The VestedAirdrop.vy contract utilizes the @nonreentrant decorator to prevent reentrancy attacks. However, specific versions of the Vyper compiler (0.2.15, 0.2.16, and 0.3.0) contain a flaw in the implementation of this decorator, rendering the reentrancy protection ineffective. This vulnerability could allow malicious actors to perform reentrant calls, leading to unauthorized withdrawals of tokens from the contract.

Vulnerability Details

In the affected Vyper compiler versions, the @nonreentrant decorator does not correctly manage the reentrancy lock across different functions. The lock variables are stored in separate storage locations for each function, which means that while one function is protected against reentrancy, another can be called reentrantly without restriction. This flaw undermines the intended protection, allowing attackers to exploit the contract by making recursive calls to withdraw more funds than they are entitled to.

Impact

Exploiting this vulnerability, an attacker can repeatedly call the claim function (or any other function intended to be protected by @nonreentrant) before the initial execution completes. This can result in the attacker draining the contract's token balance, leading to significant financial losses for the project and its legitimate users.

Tools Used

• Static Analysis Tools: To detect the presence of the flawed @nonreentrant decorator in the contract code.

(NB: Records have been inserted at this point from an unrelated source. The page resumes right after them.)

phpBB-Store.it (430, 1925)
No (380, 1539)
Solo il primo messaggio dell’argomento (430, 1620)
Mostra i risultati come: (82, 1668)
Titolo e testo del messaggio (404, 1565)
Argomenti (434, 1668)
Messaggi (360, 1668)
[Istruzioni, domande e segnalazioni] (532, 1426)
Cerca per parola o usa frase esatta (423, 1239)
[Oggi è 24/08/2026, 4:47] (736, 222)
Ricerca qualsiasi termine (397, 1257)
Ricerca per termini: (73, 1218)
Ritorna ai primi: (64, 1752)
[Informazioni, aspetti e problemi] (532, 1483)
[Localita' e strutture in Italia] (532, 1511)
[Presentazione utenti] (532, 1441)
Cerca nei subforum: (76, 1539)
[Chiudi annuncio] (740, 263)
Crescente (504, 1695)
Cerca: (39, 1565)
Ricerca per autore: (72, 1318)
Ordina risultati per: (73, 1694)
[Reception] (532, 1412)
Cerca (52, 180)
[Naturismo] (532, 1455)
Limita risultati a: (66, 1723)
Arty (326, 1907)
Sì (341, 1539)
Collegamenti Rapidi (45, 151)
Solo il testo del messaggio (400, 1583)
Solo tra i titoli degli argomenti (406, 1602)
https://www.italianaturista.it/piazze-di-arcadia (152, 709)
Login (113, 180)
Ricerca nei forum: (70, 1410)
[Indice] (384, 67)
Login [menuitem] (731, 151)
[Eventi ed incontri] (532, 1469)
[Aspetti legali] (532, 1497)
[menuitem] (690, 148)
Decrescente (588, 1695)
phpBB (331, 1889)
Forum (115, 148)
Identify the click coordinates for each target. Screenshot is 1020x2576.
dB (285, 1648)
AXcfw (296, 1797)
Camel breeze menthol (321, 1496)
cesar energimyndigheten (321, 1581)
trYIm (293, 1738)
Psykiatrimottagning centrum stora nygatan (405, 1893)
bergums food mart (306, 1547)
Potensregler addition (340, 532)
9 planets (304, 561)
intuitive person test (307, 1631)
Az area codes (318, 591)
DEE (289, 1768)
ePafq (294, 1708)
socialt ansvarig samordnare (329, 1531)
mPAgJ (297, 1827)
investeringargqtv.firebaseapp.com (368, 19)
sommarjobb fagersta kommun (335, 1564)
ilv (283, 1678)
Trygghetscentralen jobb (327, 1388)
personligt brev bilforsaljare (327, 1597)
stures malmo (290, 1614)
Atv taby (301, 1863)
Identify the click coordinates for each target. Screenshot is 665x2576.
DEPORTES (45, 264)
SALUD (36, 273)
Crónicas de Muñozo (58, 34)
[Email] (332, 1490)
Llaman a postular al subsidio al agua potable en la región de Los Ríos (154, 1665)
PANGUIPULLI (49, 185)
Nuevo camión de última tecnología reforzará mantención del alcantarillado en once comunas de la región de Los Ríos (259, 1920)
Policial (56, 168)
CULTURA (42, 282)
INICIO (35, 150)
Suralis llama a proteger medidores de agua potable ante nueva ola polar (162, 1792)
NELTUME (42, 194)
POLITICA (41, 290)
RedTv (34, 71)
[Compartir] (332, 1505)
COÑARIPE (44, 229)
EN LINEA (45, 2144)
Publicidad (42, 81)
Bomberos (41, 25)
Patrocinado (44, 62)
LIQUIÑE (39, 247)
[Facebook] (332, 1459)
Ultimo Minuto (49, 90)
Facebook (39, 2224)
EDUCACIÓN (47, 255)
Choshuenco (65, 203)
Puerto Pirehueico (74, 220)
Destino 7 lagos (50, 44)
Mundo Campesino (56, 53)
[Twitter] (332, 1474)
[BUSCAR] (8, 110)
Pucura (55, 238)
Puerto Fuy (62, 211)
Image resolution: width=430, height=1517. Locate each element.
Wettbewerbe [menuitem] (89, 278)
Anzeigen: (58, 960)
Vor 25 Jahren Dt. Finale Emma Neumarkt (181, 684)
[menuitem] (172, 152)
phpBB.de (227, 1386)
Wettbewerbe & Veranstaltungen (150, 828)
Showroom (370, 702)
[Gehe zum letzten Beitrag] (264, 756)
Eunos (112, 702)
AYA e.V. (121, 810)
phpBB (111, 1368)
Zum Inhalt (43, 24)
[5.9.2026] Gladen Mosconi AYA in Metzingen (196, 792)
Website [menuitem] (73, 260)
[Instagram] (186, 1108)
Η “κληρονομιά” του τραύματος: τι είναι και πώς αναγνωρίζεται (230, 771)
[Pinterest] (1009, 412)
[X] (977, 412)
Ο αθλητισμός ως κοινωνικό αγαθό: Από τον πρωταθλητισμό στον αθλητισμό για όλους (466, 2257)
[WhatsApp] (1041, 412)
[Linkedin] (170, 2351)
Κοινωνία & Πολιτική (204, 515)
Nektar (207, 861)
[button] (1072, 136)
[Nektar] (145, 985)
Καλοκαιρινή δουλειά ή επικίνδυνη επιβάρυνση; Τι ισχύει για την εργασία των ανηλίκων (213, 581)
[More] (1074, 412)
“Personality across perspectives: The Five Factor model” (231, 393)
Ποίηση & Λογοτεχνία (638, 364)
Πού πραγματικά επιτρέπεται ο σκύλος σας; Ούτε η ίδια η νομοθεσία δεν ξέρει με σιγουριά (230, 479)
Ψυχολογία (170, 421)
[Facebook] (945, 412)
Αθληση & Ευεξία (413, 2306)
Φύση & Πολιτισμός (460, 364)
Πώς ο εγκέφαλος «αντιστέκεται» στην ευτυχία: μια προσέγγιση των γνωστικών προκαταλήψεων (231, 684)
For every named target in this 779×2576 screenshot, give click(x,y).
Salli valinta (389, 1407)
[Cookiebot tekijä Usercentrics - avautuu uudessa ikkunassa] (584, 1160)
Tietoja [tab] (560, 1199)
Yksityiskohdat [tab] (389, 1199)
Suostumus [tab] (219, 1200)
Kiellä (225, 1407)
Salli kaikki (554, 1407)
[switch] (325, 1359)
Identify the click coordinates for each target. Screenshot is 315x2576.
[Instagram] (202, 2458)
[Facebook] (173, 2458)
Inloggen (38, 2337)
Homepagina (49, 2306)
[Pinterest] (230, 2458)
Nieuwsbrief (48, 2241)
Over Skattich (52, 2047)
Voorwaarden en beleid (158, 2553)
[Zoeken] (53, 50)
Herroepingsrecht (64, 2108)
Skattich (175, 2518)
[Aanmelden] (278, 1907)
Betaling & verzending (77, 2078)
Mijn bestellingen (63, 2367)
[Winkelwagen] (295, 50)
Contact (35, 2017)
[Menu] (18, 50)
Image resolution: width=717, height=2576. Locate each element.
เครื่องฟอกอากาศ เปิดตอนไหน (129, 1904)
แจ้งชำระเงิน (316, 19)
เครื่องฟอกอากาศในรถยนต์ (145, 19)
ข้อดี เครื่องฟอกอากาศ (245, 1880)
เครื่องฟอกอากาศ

• Vyper Compiler Version Check: Ensuring the contract is not compiled with the vulnerable versions (0.2.15, 0.2.16, 0.3.0).

Recommendations

1. Upgrade Vyper Compiler: Compile the contract using Vyper version 0.3.1 or later, where the @nonreentrant decorator issue has been resolved.

2. Implement Additional Reentrancy Guards: Incorporate function-level reentrancy checks, such as using a mutex or status variable, to ensure that functions cannot be reentered during execution.

3. Conduct Comprehensive Security Audits: Perform thorough code reviews and testing to identify and mitigate potential vulnerabilities before deployment.

4. Stay Informed on Compiler Updates: Regularly monitor updates and patches from the Vyper development team to stay ahead of potential vulnerabilities.